━━ RECORDS FOR THE EXERCISE ━━

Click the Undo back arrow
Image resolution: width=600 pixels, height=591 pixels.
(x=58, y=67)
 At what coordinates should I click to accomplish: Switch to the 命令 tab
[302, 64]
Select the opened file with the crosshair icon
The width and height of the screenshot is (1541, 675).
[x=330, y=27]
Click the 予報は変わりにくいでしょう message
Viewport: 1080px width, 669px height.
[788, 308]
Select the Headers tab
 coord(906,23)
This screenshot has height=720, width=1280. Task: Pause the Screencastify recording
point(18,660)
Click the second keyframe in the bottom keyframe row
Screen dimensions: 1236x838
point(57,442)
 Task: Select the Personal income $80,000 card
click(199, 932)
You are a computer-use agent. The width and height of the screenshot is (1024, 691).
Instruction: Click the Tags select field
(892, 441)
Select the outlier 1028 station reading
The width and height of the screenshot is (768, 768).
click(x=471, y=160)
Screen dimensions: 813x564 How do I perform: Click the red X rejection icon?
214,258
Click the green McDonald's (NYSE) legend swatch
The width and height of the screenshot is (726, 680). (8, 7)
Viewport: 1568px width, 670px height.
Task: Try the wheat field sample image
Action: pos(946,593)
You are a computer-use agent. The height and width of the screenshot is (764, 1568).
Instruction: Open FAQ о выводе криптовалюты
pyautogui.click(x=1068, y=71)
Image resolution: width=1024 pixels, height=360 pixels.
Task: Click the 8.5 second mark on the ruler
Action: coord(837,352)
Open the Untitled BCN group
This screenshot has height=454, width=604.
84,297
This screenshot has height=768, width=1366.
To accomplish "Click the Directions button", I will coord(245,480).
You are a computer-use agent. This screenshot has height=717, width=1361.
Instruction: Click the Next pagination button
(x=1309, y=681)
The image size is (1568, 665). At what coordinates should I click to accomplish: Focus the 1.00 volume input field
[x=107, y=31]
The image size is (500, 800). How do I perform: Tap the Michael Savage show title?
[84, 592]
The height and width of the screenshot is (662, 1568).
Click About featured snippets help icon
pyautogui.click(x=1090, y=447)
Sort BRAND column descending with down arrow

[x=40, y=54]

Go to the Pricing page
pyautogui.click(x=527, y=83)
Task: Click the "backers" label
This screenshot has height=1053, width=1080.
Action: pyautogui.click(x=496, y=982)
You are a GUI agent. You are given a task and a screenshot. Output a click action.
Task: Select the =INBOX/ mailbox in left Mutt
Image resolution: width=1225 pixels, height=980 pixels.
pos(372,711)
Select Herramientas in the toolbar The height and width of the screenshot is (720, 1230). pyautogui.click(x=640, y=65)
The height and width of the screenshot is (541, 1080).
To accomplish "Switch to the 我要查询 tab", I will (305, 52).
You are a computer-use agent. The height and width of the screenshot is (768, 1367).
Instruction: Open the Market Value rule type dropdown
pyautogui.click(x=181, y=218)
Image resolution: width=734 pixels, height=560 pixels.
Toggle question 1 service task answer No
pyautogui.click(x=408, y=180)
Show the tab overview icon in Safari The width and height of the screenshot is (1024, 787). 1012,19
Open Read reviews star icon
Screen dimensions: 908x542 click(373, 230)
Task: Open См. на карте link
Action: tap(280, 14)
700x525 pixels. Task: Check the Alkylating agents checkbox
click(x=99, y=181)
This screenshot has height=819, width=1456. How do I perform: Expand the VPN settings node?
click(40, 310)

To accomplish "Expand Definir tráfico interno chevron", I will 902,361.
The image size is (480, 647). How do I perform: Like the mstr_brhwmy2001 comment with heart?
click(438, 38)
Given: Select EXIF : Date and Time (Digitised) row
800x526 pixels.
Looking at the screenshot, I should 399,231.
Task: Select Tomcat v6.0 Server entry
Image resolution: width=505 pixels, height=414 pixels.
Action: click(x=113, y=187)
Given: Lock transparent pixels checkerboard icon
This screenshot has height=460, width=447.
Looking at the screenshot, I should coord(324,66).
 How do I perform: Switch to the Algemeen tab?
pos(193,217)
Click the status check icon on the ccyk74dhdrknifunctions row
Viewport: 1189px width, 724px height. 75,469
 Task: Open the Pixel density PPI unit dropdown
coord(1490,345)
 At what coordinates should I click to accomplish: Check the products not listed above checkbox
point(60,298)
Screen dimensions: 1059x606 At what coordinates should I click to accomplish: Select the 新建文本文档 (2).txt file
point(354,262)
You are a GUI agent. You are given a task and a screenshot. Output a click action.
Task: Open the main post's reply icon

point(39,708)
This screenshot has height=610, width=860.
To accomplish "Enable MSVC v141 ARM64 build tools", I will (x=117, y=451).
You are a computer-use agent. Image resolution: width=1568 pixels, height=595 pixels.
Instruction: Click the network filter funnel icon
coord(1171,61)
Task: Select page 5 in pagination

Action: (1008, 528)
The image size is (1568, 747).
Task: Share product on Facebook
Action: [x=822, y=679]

━━━

### THE TASK
In the records above, collect each line with "will".

### RESPONSE TO THE TASK
To accomplish "Click the Directions button", I will coord(245,480).
To accomplish "Switch to the 我要查询 tab", I will (305, 52).
To accomplish "Expand Definir tráfico interno chevron", I will 902,361.
To accomplish "Enable MSVC v141 ARM64 build tools", I will (x=117, y=451).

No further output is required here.